Containers dry out very quickly and will need water daily or perhaps twice a day if they don't receive rainwater. Feel the soil to determine whether it is damp or in need of water. Apply water so that it runs from the drainage holes. If the soil dries out too much, it will pull away from the sides of the container and may need to be immersed in a bucket of water to rehydrate. If your baskets are hanging out of reach, a watering wand will extend your reach and produce a gentle shower.
This frequent watering will quickly leach nutrients from the soil, so fertilization is usually necessary to keep the plants looking their best. Liquid or time-release fertilizers are the easiest to apply. If you decide to use time-release fertilizer, and it isn't in the soil you purchase, work it into the soil at planting. Whichever type of fertilizer you use, it is best if the soil is moist when you add the fertilizer. Feed the baskets every two weeks to ensure consistent growth. It's best to use the fertilizer at half-strength.

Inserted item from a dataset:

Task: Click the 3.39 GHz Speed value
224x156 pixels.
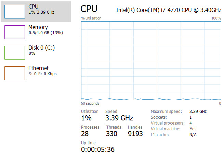Action: [119, 118]

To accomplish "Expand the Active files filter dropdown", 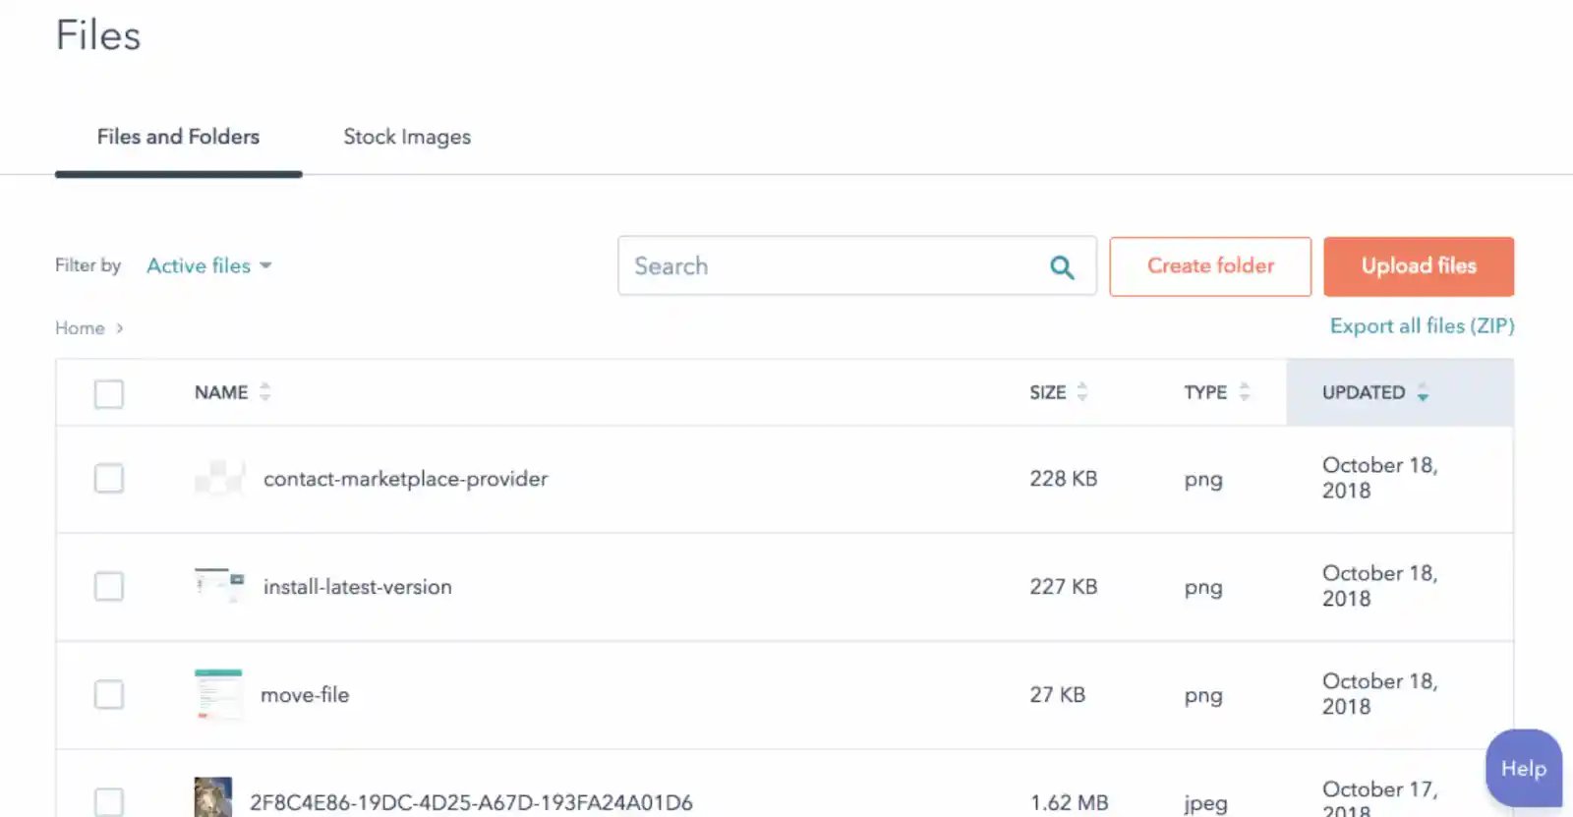I will pos(208,265).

To keep the basket looking good, remove faded flowers and yellow foliage. If a plant looks bad, pull it out and replace it. You may also want to pinch back some plants to rejuvenate them.
If you are planting in the sun you might try ornamental kale, ornamental pepper, coleus, dusty miller, wallflower, marigold, geranium, sweet pea, petunia or verbena. To trail around the perimeter of the basket, look at tailing lantana, moss rose, sweet alyssum, ivy-leafed geranium, variegated ivy, or creeping zinnia. These flowering plants will shine in a shady location: Pansy, impatiens, begonias, caladium, coleus, or marigold.
Hanging baskets are perfect for the gardener who wants to cut down on both the labor and the water use but still have a few spots of color. Give at least one a try this season.